Assignment: Find the lines below that contain the string "computer", count them, and give only the number.

Material for this task:
[Start of section]

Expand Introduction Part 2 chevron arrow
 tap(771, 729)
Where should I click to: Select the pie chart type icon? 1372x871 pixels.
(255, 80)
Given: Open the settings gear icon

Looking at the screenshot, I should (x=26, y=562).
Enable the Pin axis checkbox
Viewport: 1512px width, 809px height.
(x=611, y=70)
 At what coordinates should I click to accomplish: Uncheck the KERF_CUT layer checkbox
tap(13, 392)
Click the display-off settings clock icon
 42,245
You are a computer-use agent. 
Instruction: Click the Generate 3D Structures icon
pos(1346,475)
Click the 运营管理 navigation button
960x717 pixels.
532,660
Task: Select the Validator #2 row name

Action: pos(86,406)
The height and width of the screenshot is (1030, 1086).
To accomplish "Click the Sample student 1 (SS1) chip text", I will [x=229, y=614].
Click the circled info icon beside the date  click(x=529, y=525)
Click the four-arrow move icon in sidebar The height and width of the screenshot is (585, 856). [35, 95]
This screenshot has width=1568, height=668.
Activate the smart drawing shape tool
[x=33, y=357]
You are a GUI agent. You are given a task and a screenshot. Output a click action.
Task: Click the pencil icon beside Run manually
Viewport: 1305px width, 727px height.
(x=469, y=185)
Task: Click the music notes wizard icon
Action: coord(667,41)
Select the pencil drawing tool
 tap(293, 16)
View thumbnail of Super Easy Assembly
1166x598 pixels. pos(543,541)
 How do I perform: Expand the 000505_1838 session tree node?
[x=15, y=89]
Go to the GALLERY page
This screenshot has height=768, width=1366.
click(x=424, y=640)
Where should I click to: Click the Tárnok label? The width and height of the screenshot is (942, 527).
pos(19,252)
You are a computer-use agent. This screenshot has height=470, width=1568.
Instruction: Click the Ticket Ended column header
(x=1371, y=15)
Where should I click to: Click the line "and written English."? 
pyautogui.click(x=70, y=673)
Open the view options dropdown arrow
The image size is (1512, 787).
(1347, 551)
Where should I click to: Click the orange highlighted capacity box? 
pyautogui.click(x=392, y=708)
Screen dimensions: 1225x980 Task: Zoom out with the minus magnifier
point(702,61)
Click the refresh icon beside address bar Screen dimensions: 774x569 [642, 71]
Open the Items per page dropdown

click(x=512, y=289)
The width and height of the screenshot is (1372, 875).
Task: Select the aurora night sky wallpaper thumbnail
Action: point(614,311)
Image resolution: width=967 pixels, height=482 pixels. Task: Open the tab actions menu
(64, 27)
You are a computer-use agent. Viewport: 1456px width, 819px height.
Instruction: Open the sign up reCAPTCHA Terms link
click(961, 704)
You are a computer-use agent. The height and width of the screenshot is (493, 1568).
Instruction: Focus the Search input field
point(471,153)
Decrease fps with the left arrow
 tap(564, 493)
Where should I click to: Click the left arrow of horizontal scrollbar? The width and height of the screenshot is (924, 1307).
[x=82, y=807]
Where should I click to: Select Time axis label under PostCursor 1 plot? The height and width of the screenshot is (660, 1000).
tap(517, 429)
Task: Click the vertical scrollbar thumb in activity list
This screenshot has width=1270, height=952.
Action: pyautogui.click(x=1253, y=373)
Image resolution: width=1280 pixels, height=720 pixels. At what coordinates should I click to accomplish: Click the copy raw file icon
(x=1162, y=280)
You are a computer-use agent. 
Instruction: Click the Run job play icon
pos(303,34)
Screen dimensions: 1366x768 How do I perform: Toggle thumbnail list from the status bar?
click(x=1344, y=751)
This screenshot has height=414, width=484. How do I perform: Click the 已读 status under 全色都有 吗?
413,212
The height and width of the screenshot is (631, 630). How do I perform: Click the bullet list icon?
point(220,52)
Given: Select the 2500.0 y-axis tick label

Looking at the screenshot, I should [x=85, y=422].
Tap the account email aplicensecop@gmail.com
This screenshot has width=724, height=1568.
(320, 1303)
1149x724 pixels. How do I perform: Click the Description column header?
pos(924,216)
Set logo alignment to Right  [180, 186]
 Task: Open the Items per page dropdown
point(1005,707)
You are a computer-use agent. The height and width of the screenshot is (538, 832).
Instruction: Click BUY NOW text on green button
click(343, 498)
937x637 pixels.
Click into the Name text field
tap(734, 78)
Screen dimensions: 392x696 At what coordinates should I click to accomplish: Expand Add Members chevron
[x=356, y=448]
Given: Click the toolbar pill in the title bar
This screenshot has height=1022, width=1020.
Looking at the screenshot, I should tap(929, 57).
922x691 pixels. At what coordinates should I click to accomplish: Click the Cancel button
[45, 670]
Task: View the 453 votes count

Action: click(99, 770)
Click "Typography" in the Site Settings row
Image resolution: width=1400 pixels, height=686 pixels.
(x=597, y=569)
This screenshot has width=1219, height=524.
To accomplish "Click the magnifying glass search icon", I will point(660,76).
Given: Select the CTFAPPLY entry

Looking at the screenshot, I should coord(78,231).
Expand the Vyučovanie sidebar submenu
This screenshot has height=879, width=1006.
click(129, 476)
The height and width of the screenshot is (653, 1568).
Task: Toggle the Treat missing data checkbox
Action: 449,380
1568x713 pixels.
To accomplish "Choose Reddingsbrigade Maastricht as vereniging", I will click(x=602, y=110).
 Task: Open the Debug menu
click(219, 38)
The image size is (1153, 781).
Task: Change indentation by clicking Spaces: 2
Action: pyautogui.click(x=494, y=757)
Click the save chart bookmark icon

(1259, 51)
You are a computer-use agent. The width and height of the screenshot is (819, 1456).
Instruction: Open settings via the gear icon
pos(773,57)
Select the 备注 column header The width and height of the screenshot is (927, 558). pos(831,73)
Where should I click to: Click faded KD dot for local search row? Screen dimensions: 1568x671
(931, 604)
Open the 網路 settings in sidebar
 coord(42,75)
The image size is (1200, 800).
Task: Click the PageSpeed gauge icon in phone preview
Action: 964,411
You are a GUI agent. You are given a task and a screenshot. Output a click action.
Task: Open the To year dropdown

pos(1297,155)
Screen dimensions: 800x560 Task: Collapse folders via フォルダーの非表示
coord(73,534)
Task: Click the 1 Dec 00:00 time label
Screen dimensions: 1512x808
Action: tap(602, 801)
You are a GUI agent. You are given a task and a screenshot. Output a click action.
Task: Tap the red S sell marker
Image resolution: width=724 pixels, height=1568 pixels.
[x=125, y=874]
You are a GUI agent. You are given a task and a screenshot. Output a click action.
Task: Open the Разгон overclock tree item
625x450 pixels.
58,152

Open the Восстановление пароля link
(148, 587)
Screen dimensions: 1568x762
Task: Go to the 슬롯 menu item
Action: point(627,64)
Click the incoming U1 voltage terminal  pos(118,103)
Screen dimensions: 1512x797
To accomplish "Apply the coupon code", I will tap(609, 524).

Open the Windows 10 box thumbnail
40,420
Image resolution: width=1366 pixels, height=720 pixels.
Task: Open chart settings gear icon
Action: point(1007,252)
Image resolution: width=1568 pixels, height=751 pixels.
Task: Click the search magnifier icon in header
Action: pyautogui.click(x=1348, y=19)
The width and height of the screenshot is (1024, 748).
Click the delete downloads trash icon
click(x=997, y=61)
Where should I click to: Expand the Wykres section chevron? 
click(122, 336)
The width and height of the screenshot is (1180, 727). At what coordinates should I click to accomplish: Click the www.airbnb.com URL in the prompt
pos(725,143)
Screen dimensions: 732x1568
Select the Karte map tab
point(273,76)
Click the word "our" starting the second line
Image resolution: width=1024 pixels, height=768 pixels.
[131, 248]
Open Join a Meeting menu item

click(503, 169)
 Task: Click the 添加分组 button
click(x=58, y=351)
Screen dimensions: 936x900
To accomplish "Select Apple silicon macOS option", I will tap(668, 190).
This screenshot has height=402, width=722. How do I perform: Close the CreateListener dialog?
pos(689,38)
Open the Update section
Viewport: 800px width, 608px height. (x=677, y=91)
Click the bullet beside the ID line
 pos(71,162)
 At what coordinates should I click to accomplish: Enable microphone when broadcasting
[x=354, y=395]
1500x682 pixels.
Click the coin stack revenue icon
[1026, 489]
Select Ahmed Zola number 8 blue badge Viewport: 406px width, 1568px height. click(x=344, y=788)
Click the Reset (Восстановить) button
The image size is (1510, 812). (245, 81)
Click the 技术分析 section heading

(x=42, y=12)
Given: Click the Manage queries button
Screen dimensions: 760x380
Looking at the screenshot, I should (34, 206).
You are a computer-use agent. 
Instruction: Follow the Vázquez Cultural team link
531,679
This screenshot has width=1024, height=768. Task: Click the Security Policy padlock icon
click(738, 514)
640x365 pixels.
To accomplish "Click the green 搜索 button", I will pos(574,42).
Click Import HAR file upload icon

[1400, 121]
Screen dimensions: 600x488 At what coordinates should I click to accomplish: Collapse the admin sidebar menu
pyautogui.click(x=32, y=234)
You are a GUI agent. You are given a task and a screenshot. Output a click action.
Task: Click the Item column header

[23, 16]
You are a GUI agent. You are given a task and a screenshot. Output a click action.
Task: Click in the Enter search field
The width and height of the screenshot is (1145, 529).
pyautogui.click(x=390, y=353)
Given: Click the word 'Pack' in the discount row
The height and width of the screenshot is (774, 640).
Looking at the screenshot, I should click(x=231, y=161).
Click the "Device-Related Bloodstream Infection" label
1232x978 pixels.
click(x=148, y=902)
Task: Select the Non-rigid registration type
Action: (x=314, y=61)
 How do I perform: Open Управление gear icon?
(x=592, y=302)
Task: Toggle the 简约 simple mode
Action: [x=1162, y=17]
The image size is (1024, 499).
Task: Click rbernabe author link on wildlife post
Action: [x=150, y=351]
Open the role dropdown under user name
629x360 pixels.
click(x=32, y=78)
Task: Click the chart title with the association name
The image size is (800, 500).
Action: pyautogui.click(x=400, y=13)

[End of section]

Solution: 8